SET TASK -
Copy all of the following data line for line, changing nothing.

RECORD LIST -
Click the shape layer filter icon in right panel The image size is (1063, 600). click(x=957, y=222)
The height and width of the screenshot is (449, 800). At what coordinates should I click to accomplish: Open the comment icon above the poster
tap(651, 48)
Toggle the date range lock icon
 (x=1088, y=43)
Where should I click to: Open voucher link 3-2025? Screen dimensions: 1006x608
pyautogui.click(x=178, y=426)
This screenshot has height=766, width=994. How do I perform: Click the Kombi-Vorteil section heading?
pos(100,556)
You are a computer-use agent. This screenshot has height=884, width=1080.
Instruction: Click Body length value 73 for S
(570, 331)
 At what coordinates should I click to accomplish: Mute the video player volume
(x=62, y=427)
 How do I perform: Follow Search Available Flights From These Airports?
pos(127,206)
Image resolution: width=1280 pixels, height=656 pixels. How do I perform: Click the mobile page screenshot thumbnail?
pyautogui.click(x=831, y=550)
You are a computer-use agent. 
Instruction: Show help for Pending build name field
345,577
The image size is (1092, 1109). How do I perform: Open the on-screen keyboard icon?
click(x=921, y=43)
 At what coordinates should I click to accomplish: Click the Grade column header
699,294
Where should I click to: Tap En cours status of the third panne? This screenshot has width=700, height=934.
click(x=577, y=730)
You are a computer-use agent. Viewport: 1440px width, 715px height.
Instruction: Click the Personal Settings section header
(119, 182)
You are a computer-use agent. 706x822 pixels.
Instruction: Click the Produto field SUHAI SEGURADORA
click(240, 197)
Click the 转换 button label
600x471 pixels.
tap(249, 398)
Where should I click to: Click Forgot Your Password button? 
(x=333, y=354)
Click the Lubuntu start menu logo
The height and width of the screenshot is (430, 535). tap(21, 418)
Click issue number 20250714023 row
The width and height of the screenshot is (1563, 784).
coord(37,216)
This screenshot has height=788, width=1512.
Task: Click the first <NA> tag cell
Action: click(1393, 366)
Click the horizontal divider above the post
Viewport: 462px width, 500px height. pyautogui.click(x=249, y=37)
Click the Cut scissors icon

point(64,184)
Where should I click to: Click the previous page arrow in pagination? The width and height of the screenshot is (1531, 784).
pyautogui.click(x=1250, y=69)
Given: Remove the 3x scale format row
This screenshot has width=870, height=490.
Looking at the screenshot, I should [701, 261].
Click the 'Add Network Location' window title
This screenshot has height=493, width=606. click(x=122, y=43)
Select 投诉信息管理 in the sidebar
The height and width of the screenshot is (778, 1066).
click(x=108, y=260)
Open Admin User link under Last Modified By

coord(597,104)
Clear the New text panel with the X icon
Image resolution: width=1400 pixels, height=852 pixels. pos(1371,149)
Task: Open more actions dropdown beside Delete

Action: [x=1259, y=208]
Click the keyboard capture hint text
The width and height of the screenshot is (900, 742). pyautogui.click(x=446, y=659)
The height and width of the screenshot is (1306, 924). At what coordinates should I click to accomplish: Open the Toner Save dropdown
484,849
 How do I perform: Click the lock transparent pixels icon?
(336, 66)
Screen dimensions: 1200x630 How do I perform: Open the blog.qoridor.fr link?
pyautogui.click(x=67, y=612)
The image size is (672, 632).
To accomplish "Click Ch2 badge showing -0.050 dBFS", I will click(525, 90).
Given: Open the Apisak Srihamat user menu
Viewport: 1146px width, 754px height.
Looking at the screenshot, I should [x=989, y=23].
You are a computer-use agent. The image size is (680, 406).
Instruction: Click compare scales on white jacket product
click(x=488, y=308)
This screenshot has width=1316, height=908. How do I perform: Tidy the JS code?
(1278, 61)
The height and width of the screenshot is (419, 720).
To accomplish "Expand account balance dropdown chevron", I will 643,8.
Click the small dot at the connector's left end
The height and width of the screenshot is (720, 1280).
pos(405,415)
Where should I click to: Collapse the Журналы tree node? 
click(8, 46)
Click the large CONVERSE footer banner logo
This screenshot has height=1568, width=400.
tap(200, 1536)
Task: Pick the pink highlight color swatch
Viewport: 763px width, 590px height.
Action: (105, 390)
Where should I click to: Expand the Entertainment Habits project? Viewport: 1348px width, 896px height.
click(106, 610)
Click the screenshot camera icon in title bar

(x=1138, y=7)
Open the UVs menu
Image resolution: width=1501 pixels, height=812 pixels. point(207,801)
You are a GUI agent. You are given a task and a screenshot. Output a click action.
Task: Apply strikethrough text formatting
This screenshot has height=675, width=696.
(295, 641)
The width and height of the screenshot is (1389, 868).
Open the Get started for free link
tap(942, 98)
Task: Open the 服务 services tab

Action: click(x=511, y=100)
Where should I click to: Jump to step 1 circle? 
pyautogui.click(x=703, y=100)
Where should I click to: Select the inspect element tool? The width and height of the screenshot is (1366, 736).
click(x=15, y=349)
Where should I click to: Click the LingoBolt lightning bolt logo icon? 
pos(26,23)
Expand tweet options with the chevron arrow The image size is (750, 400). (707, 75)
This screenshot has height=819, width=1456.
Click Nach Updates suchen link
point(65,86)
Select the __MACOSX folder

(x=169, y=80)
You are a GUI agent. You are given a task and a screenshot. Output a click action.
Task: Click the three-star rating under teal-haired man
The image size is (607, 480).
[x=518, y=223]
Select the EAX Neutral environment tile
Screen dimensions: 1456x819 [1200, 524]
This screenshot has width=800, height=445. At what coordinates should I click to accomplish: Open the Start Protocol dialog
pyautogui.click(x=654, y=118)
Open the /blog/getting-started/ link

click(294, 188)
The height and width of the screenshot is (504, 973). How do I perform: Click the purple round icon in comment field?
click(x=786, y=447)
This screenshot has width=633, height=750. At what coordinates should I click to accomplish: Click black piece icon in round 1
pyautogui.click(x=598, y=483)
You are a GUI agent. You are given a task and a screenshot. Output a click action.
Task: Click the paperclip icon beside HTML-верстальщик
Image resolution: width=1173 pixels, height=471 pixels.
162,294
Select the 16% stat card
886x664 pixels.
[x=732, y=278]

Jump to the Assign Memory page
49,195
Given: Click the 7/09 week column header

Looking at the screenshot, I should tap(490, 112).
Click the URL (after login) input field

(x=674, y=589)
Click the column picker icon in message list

RESPONSE TO THE TASK -
Click the shape layer filter icon in right panel The image size is (1063, 600). click(x=957, y=222)
The height and width of the screenshot is (449, 800). At what coordinates should I click to accomplish: Open the comment icon above the poster
tap(651, 48)
Toggle the date range lock icon
 (x=1088, y=43)
Where should I click to: Open voucher link 3-2025? Screen dimensions: 1006x608
pyautogui.click(x=178, y=426)
This screenshot has height=766, width=994. How do I perform: Click the Kombi-Vorteil section heading?
pos(100,556)
You are a computer-use agent. This screenshot has height=884, width=1080.
Instruction: Click Body length value 73 for S
(570, 331)
 At what coordinates should I click to accomplish: Mute the video player volume
(x=62, y=427)
 How do I perform: Follow Search Available Flights From These Airports?
pos(127,206)
Image resolution: width=1280 pixels, height=656 pixels. How do I perform: Click the mobile page screenshot thumbnail?
pyautogui.click(x=831, y=550)
You are a computer-use agent. 
Instruction: Show help for Pending build name field
345,577
The image size is (1092, 1109). How do I perform: Open the on-screen keyboard icon?
click(x=921, y=43)
 At what coordinates should I click to accomplish: Click the Grade column header
699,294
Where should I click to: Tap En cours status of the third panne? This screenshot has width=700, height=934.
click(x=577, y=730)
You are a computer-use agent. Viewport: 1440px width, 715px height.
Instruction: Click the Personal Settings section header
(119, 182)
You are a computer-use agent. 706x822 pixels.
Instruction: Click the Produto field SUHAI SEGURADORA
click(240, 197)
Click the 转换 button label
600x471 pixels.
tap(249, 398)
Where should I click to: Click Forgot Your Password button? 
(x=333, y=354)
Click the Lubuntu start menu logo
The height and width of the screenshot is (430, 535). tap(21, 418)
Click issue number 20250714023 row
The width and height of the screenshot is (1563, 784).
coord(37,216)
This screenshot has height=788, width=1512.
Task: Click the first <NA> tag cell
Action: click(1393, 366)
Click the horizontal divider above the post
Viewport: 462px width, 500px height. pyautogui.click(x=249, y=37)
Click the Cut scissors icon

point(64,184)
Where should I click to: Click the previous page arrow in pagination? The width and height of the screenshot is (1531, 784).
pyautogui.click(x=1250, y=69)
Given: Remove the 3x scale format row
This screenshot has width=870, height=490.
Looking at the screenshot, I should [701, 261].
Click the 'Add Network Location' window title
This screenshot has height=493, width=606. click(x=122, y=43)
Select 投诉信息管理 in the sidebar
The height and width of the screenshot is (778, 1066).
click(x=108, y=260)
Open Admin User link under Last Modified By

coord(597,104)
Clear the New text panel with the X icon
Image resolution: width=1400 pixels, height=852 pixels. pos(1371,149)
Task: Open more actions dropdown beside Delete

Action: [x=1259, y=208]
Click the keyboard capture hint text
The width and height of the screenshot is (900, 742). pyautogui.click(x=446, y=659)
The height and width of the screenshot is (1306, 924). At what coordinates should I click to accomplish: Open the Toner Save dropdown
484,849
 How do I perform: Click the lock transparent pixels icon?
(336, 66)
Screen dimensions: 1200x630 How do I perform: Open the blog.qoridor.fr link?
pyautogui.click(x=67, y=612)
The image size is (672, 632).
To accomplish "Click Ch2 badge showing -0.050 dBFS", I will click(525, 90).
Given: Open the Apisak Srihamat user menu
Viewport: 1146px width, 754px height.
Looking at the screenshot, I should [x=989, y=23].
You are a computer-use agent. The image size is (680, 406).
Instruction: Click compare scales on white jacket product
click(x=488, y=308)
This screenshot has width=1316, height=908. How do I perform: Tidy the JS code?
(1278, 61)
The height and width of the screenshot is (419, 720).
To accomplish "Expand account balance dropdown chevron", I will 643,8.
Click the small dot at the connector's left end
The height and width of the screenshot is (720, 1280).
pos(405,415)
Where should I click to: Collapse the Журналы tree node? 
click(8, 46)
Click the large CONVERSE footer banner logo
This screenshot has height=1568, width=400.
tap(200, 1536)
Task: Pick the pink highlight color swatch
Viewport: 763px width, 590px height.
Action: (105, 390)
Where should I click to: Expand the Entertainment Habits project? Viewport: 1348px width, 896px height.
click(106, 610)
Click the screenshot camera icon in title bar

(x=1138, y=7)
Open the UVs menu
Image resolution: width=1501 pixels, height=812 pixels. point(207,801)
You are a GUI agent. You are given a task and a screenshot. Output a click action.
Task: Apply strikethrough text formatting
This screenshot has height=675, width=696.
(295, 641)
The width and height of the screenshot is (1389, 868).
Open the Get started for free link
tap(942, 98)
Task: Open the 服务 services tab

Action: click(x=511, y=100)
Where should I click to: Jump to step 1 circle? 
pyautogui.click(x=703, y=100)
Where should I click to: Select the inspect element tool? The width and height of the screenshot is (1366, 736).
click(x=15, y=349)
Where should I click to: Click the LingoBolt lightning bolt logo icon? 
pos(26,23)
Expand tweet options with the chevron arrow The image size is (750, 400). (707, 75)
This screenshot has height=819, width=1456.
Click Nach Updates suchen link
point(65,86)
Select the __MACOSX folder

(x=169, y=80)
You are a GUI agent. You are given a task and a screenshot. Output a click action.
Task: Click the three-star rating under teal-haired man
The image size is (607, 480).
[x=518, y=223]
Select the EAX Neutral environment tile
Screen dimensions: 1456x819 [1200, 524]
This screenshot has width=800, height=445. At what coordinates should I click to accomplish: Open the Start Protocol dialog
pyautogui.click(x=654, y=118)
Open the /blog/getting-started/ link

click(294, 188)
The height and width of the screenshot is (504, 973). How do I perform: Click the purple round icon in comment field?
click(x=786, y=447)
This screenshot has width=633, height=750. At what coordinates should I click to accomplish: Click black piece icon in round 1
pyautogui.click(x=598, y=483)
You are a GUI agent. You are given a task and a screenshot. Output a click action.
Task: Click the paperclip icon beside HTML-верстальщик
Image resolution: width=1173 pixels, height=471 pixels.
162,294
Select the 16% stat card
886x664 pixels.
[x=732, y=278]

Jump to the Assign Memory page
49,195
Given: Click the 7/09 week column header

Looking at the screenshot, I should tap(490, 112).
Click the URL (after login) input field

(x=674, y=589)
Click the column picker icon in message list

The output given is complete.